Lo que vale una entrada

El niño ha cruzado el umbral cogido de la mano de su padre. Van al cine y está feliz. Da la sensación de que no le importa nada en absoluto lo que va a ver. Le importa el hecho: ver una película, comer palomitas y descubrir, de reojo, las reacciones en la cara de su padre. Es un teatro sobre el teatro. Un arte que sucede en un espacio muy concreto, durante un tiempo preciso, con un final feliz.

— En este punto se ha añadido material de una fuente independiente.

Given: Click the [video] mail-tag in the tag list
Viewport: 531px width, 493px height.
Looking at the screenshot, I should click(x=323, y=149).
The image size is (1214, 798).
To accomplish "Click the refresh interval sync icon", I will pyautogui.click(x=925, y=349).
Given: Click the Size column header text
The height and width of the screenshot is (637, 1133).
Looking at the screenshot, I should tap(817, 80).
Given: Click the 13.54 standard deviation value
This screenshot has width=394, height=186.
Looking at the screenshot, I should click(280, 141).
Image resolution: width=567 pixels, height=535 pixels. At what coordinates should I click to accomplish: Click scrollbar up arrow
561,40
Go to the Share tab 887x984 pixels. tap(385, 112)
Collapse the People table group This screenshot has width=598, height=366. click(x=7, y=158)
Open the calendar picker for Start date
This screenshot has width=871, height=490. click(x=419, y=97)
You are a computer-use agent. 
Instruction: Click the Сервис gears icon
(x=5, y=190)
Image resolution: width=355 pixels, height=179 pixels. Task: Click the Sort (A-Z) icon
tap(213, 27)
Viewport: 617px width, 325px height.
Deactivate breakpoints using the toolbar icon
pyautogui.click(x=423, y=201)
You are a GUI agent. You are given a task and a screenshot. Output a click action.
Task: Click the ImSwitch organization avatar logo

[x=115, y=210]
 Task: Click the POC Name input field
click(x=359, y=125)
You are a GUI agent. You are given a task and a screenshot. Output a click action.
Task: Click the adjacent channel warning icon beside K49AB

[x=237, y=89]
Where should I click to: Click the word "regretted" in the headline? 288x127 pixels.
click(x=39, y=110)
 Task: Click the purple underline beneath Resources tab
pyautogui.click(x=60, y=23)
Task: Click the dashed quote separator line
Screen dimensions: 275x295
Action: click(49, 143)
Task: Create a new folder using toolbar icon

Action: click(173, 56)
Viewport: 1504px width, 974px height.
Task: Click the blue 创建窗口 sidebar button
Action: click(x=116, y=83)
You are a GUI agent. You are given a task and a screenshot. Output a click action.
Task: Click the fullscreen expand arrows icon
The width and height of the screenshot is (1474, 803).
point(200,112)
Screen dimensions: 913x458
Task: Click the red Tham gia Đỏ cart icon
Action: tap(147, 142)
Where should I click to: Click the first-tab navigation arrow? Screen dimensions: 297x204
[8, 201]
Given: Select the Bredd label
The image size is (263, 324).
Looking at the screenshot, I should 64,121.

Pero antes de que todo eso suceda, ambos, cómplices sanguíneos, escuchan de soslayo la conversación que mantiene una pandilla, en la cola de la tienda de comestibles del cine. Hablan de chicas, de novias, del beso que una le dio a otro y de lo imposible que les resultaba hacer no sé qué en no sé dónde. El padre, incómodo, intenta tapar la voz de los adolescentes con frases sueltas: «Hay gente, ¿eh?», «¿prefieres una fanta en vez de la coca cola?», «creo que nos va a gustar la peli…» Etcétera.

El zagal, sin embargo, no parece inmutarse con las retorcidas y sexuales anécdotas de los adolescentes ni de las infinitas metáforas, sinónimos y referencias que suscita la palabra ‘pene’. Antes de pagar, los jóvenes sueltan la última que, me permiten, les transcribo literal: «Yo a ésa me la follaba». El niño gira el cuello como un resorte, mira a su padre con los ojos como platos y se tapa la boca. Ambos guardan silencio hasta que salen de la cola y están en el pasillo.

–Hijo, esas cosas… Verás, esas cosas…

–Ya, papá, lo he visto. ¡Han gastado 24 euros en comida!

–¿Cómo?

–Los niños esos. 24 euros, papá… ¿Cuántas veces podríamos ir al cine con ese dinero?

Cosas que suceden mientras pasa lo que importa.